The low probability of overturn is an argument for Chevron deference. It is empirical proof that courts almost always found agencies' rules to be reasonable interpretations.
The fact that they're analyzing the reasonableness of the agencies' interpretations and not the correctness of their interpretations is precisely the problem. There are a lot of possible interpretations of the law that are reasonable but not correct. The judiciary's job is supposed to be to interpret the law, not just to decide whether defendant's own personal interpretation meets some minimum bar of reasonableness.
Correct according to the mechanism our constitution defines for resolving disputes about the interpretation of law: the judgement of the court system. A judgement which they were not allowed to make under Cheveron, because they were limited to evaluating the reasonableness of the agency's own personal interpretation.
You’re aware that the Chevron SCOTUS decision was itself part of this exact Constitutional system, right?

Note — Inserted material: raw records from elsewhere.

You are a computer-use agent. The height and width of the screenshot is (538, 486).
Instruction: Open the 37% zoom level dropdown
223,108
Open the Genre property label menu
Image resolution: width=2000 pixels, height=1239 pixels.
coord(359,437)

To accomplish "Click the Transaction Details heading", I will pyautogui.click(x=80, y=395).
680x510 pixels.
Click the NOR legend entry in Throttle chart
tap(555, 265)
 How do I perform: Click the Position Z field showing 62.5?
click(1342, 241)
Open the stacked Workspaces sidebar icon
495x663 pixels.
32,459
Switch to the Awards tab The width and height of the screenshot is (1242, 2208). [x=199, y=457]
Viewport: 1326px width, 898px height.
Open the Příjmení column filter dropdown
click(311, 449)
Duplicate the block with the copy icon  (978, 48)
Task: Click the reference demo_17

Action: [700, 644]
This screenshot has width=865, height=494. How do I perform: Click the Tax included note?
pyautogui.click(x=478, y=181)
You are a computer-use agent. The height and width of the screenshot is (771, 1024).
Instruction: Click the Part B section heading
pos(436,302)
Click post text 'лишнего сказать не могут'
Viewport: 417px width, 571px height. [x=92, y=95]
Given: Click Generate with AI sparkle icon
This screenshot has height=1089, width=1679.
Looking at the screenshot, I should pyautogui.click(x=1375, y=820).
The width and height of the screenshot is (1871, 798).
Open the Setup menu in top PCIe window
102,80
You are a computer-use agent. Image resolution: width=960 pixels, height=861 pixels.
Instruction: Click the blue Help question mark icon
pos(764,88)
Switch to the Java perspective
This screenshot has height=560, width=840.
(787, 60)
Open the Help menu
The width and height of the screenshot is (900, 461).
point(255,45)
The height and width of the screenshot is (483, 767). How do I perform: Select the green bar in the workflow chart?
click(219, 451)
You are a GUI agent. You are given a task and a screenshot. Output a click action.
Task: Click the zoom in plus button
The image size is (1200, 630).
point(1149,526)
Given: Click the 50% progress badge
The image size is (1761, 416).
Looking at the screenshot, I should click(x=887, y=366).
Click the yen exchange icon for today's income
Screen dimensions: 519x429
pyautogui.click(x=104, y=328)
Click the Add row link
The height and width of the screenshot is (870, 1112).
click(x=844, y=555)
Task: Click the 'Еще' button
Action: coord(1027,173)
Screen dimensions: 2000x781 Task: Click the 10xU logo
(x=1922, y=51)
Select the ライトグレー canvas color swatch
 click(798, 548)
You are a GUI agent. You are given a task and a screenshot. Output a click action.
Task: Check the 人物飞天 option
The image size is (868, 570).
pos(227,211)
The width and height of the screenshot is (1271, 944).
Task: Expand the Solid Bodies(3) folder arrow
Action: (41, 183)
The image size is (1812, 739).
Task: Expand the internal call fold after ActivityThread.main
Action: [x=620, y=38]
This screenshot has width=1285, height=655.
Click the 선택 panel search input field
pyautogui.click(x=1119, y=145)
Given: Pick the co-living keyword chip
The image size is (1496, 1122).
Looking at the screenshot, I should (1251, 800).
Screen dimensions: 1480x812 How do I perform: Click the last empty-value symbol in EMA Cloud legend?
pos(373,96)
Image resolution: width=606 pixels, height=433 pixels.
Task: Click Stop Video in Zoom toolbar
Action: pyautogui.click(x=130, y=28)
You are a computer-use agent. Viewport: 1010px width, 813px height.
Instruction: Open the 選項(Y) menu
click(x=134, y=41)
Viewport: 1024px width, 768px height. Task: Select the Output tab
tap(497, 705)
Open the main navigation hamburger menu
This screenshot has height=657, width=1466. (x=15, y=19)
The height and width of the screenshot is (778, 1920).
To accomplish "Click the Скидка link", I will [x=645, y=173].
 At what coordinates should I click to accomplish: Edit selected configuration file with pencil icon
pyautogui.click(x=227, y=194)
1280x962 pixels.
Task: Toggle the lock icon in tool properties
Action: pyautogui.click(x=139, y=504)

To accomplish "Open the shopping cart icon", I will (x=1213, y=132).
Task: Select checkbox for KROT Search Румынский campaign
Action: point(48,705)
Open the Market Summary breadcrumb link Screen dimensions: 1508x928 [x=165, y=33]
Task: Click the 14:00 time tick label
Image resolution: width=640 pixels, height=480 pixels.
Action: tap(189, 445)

As was the overturning of Chevron.
I.e. you’re going to need a better rubric.
"The agency's own personal interpretation" is another nonsense phrase where you're trying to simply presume your opinion alongside a weak argument. The agency is not a person.
I'm making perfectly reasonable arguments; you're the one who's talking nonsense. If there's something you think I have yet to prove why don't you say what it is instead of just calling my arguments weak without offering any counter?
>I.e. you’re going to need a better rubric.
I see nothing wrong with the rubric I gave. It's the one the constitution set up, and therefore 100% correct from a legal perspective. Past courts having different opinions from the current one is irrelevant to that.
> The agency's own personal interpretation" is another nonsense phrase
No, it means exactly what is says. The agency has its own interpretation which has and ought to have no more legal weight than a random person's. If it's just the word "personal" you're objecting to, that's obviously a figure of speech that doesn't alter the substance of my argument.
An agency is an agency, not a court. They have exactly zero constitutionally granted authority to interpret law. Why in your view should their opinion on the law have any more weight than yours or mine, or than any other person's personal interpretation? Or more importantly, more weight than the courts; the institution created for the very purpose of interpreting the law? Because it seems very obvious to me that it shouldn't. Especially in the context of a lawsuit to which the agency is one of the parties.
> Proving something is "not reasonable" in a legal sense is a pretty high bar to clear
Sure it is, but that is literally not the bar. The courts always had the authority to do their own analysis of reasonableness so long as the challenger raised the question. In fact, they didn't just have the authority to do it, they were obligated to do it.
https://www.law.cornell.edu/uscode/text/5/706
The low probability of overturn is an argument for Chevron deference. It is empirical proof that courts almost always found agencies' rules to be reasonable interpretations.